◆ SELECTED EXTRACT

::::::

When I was growing up in Ghana during the many military regimes, the future looked so bleak for young people that we were ready to go anywhere. In that environment, it was impossible to see anything in the country worth staying for. So any grass on the other side, no matter how withered, was greener than the grass close to where we were. I concede that the Ghanaian example is a poor analogy to heaven, but we must be careful not to treat heaven similarly. We should be careful not to make the prospect of eternity our escape from the difficulties of this one.
How do we avoid villainizing this world in favor of the one to come? The answer may lie in understanding why we are here, in this world. We may all agree that our Christian duty should align with the gospel commission. But how do we do this? Our evangelism template has historically involved teaching about Jesus to attract new converts. And we have traditionally highlighted his second coming. It is this emphasis that has perhaps unintentionally led us to denigrate the present world while we “talk up” the promised kingdom.
But is this the only gospel method to evangelize our world? As we can see from the diverging paths that our global church is on, talking up heaven as an evangelistic strategy works only up to a point. Its appeal begins to wane when our socio-economic circumstances improve. This could explain the membership stagnation in the industrialized world. But there is another, less glamourous but much more effective, ministry model that Jesus hints at in Matthew 25’s great judgement scene. Here Jesus explains the inclusion/exclusion criteria for the heavenly kingdom:
For I was hungry and you gave me food, I was thirsty, and you gave me drink,
I was a stranger and you made me welcome, lacking clothes and you clothed me, sick and you visited me, in prison, and you came to see me. (NJB)

::::::

◆ DATA EXCERPTS
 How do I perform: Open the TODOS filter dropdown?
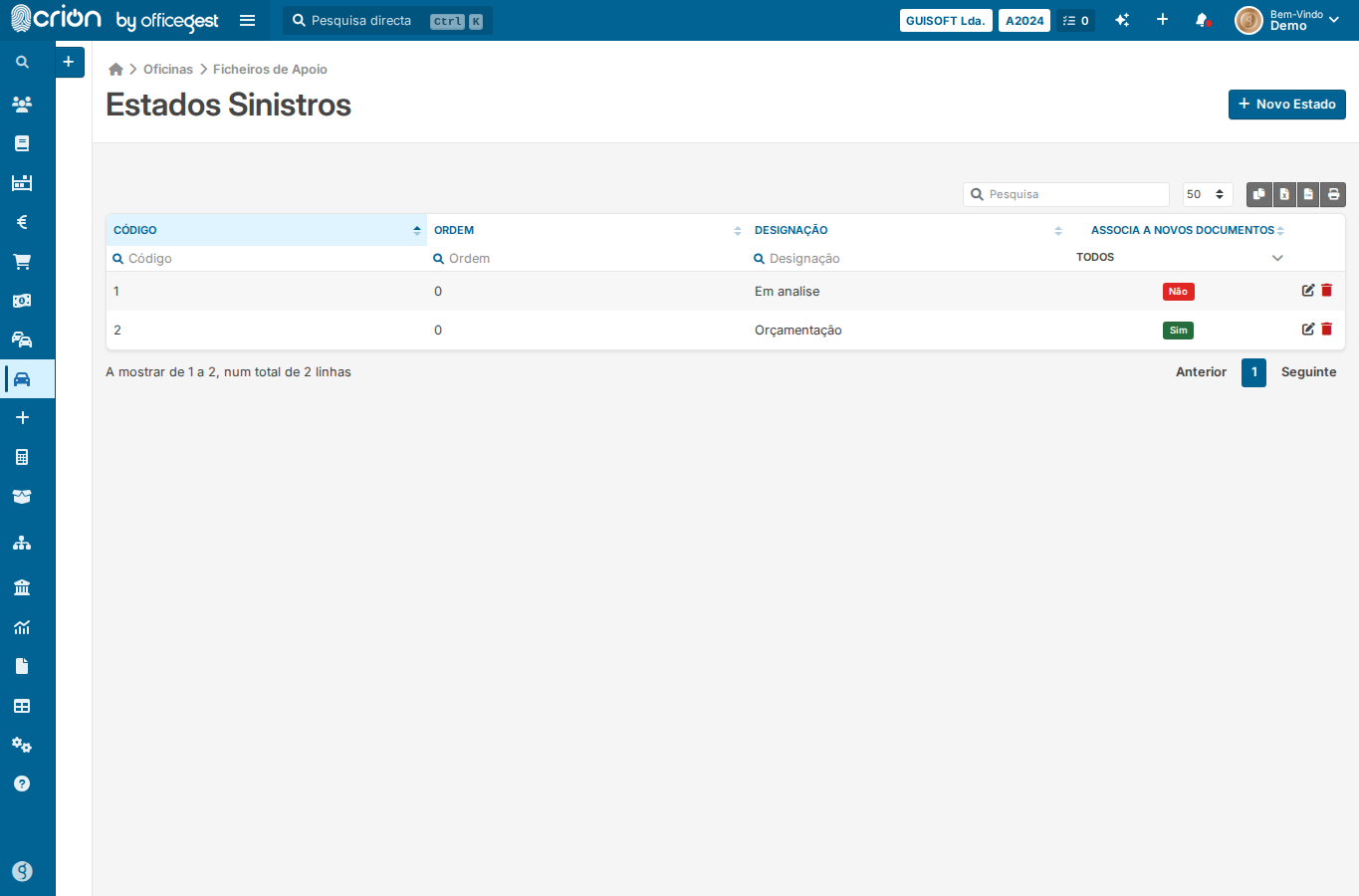1180,257
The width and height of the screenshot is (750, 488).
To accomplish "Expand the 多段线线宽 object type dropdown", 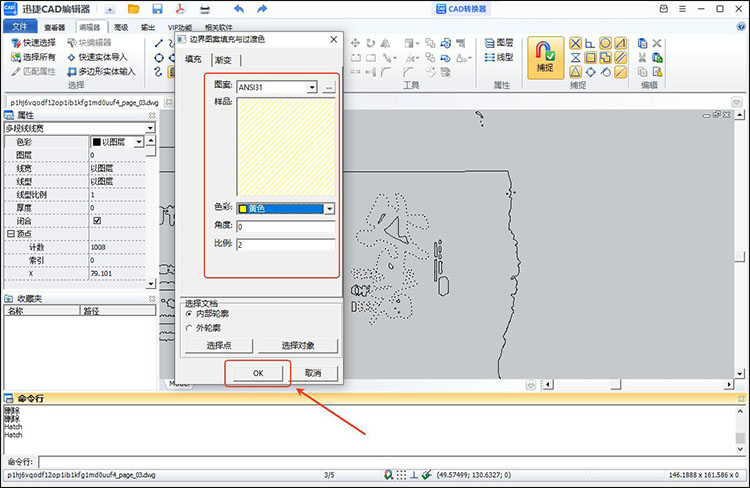I will pos(150,128).
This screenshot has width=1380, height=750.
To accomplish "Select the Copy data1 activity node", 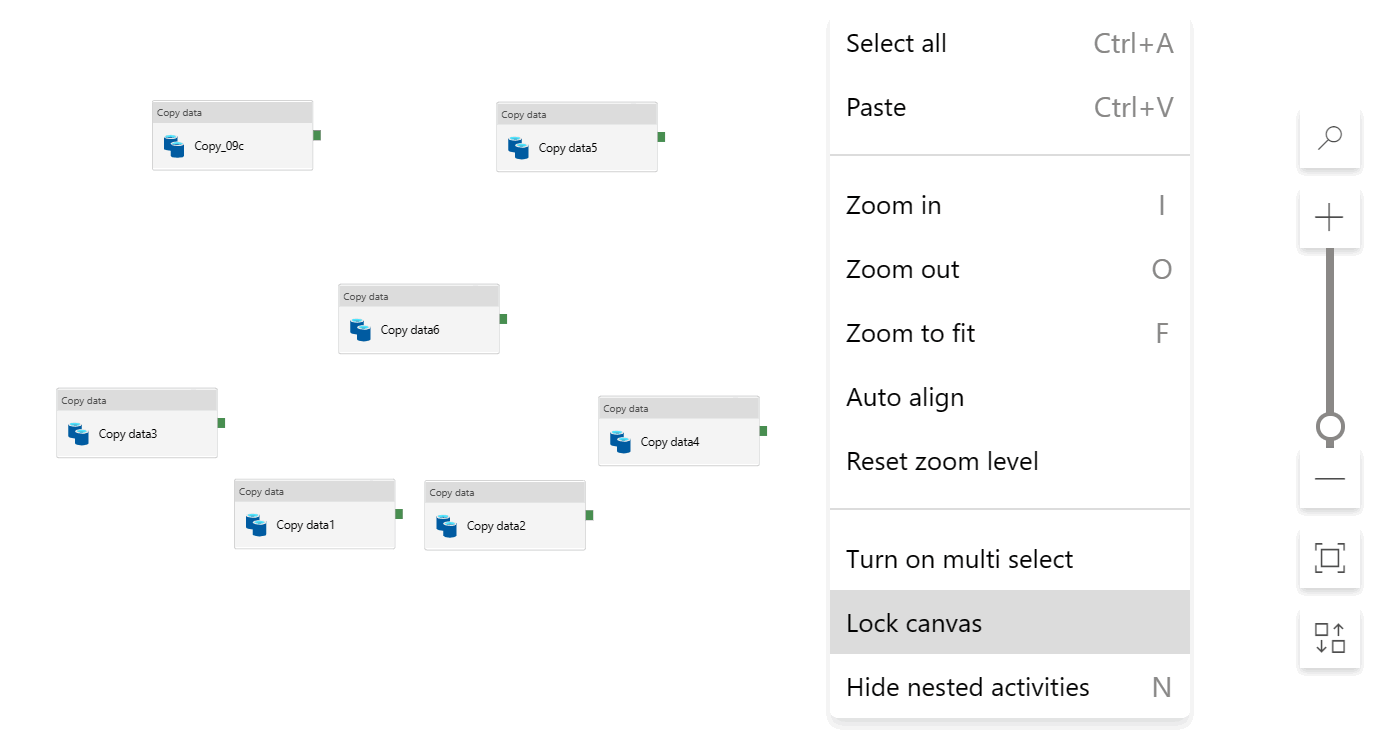I will click(x=315, y=524).
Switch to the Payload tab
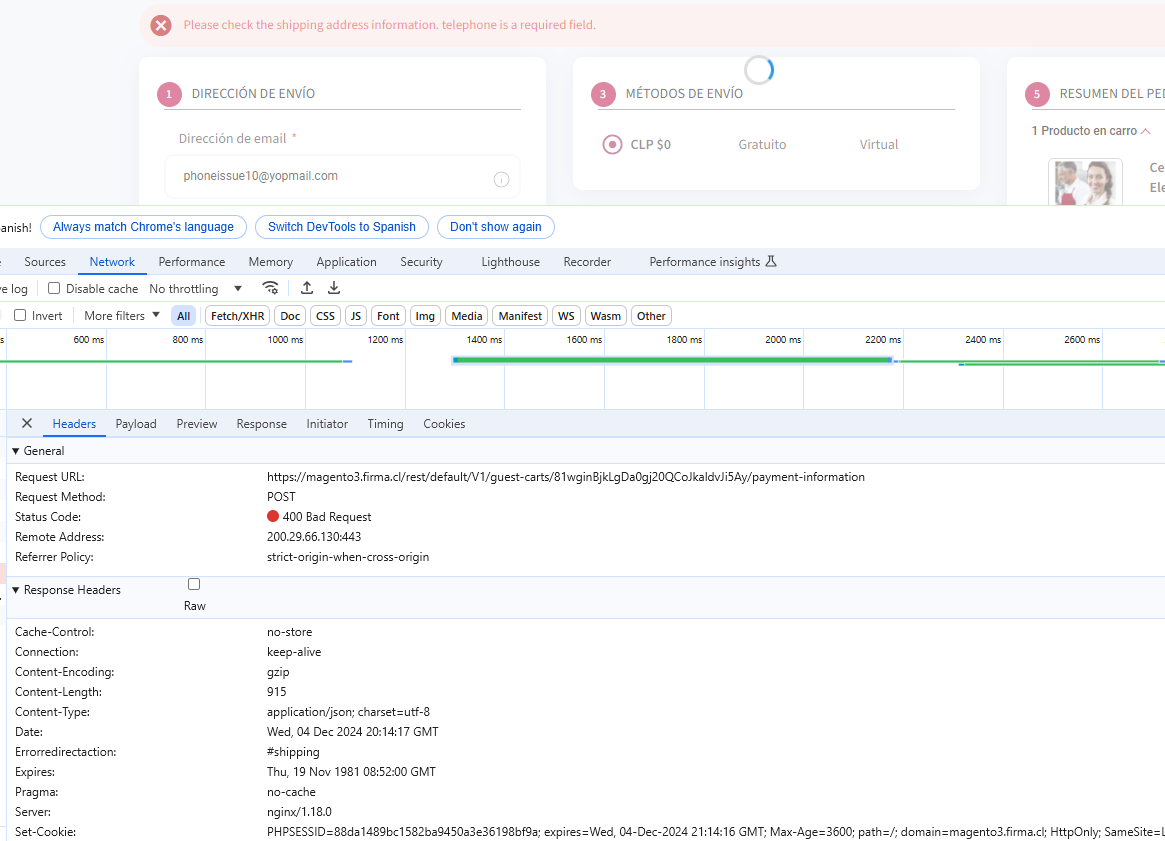This screenshot has height=841, width=1165. 135,423
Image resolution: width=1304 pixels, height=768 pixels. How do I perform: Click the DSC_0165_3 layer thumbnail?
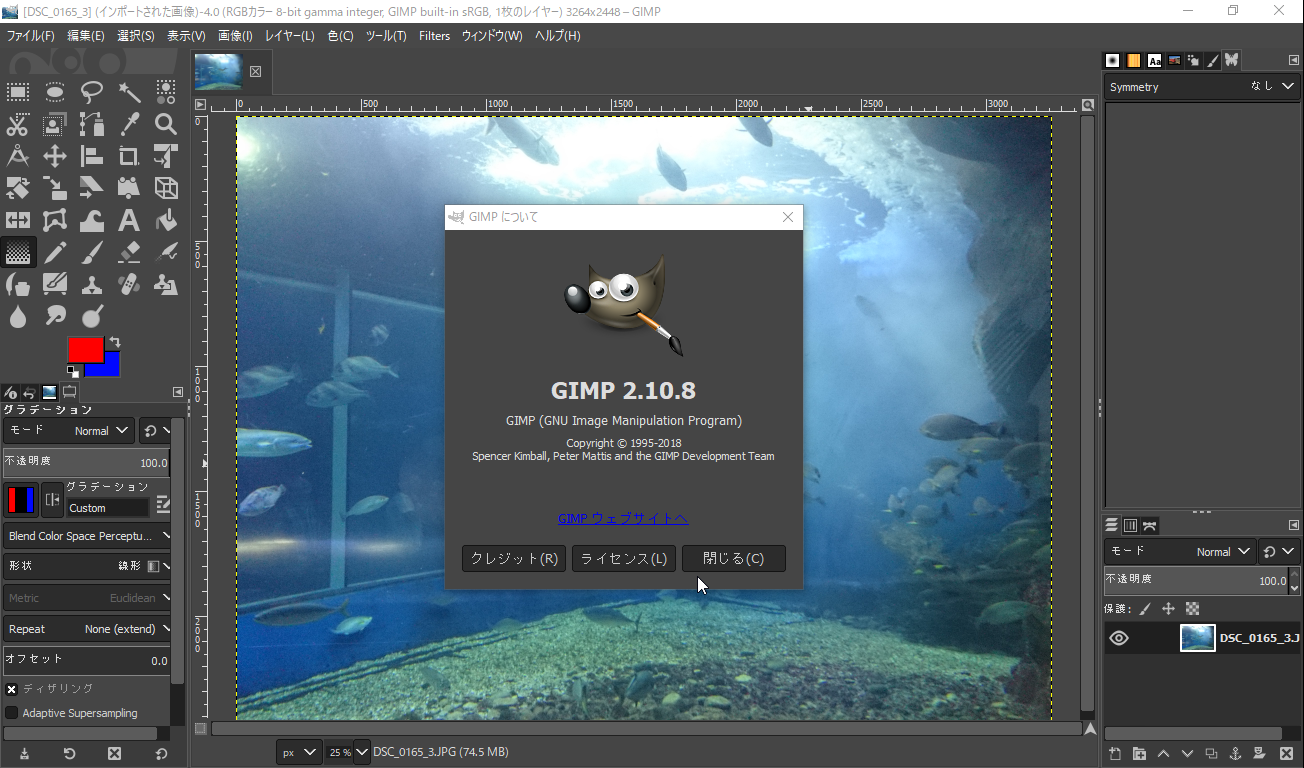pyautogui.click(x=1197, y=637)
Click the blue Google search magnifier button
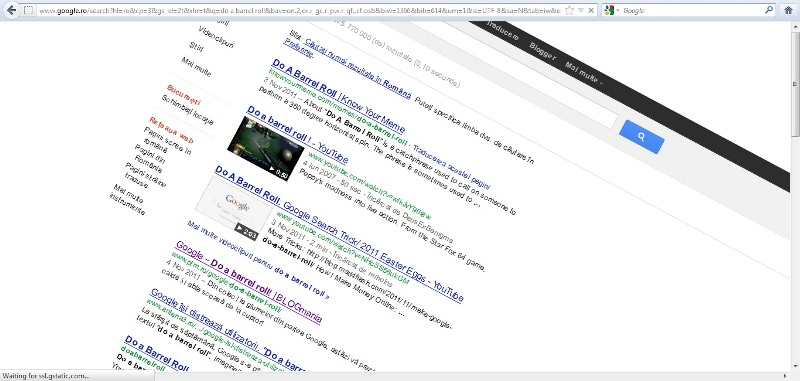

::::::

◆ GOAL OF THE EXERCISE
Continue the passage about heaven and the church's evangelism from where it stops.

◆ WRITTEN RESPONSE
We learn several lessons from this account. First, those commended by Jesus lived productively in this world. While they tarried, they recognized the world for what it is and made it better. Until heaven materializes, this is the only world we have, and we should cherish and protect it, no matter how small our contributions might seem. It is here, in this world with all its imperfections, that we learn to be kind. Here is where we learn to care for each other. This is the only learning environment where we have the privilege of helping the helpless. From this perspective, we can infer that we are here in this world to acquire those insights that would transfer to the one we long for: neighborliness, caring for and getting along with one another, sharing with and making others better.
As parents instruct their children, it is only as we appreciate and take good care of what we have, including the seemingly inconsequential, that we can be entrusted to manage the big stuff. We cannot disparage this world—the only one we have been given to tend. We cannot remain oblivious to needy neighbors and still expect to be neighborly in the coming kingdom.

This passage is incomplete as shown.